[[ Data shown open ]]

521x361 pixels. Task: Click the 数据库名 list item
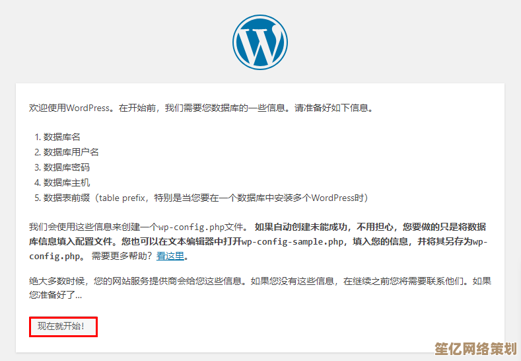(61, 137)
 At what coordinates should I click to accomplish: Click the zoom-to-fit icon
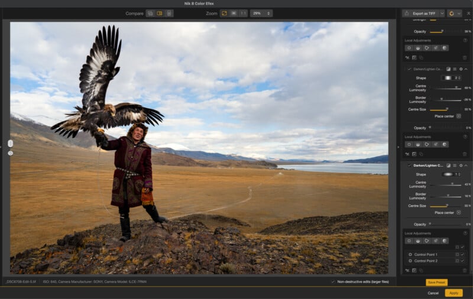[x=225, y=13]
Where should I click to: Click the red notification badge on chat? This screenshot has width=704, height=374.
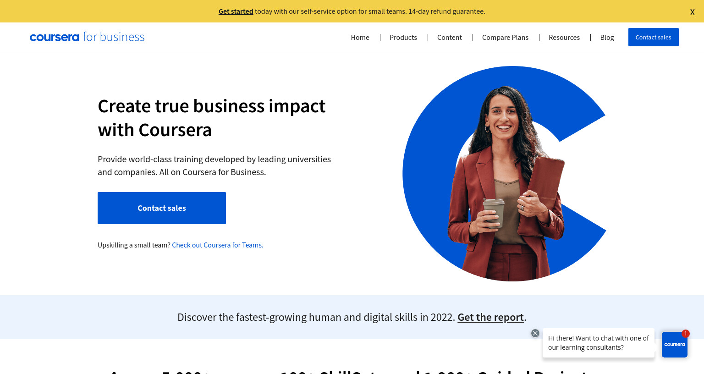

[[ Data shown closed ]]

- _The problem_: Give every entry again as it is, dropping its pictures.

- _Solution for this problem_:
521x361 pixels. Task: Click the 数据库名 list item
(61, 137)
 At what coordinates should I click to accomplish: Click the zoom-to-fit icon
[x=225, y=13]
Where should I click to: Click the red notification badge on chat? This screenshot has width=704, height=374.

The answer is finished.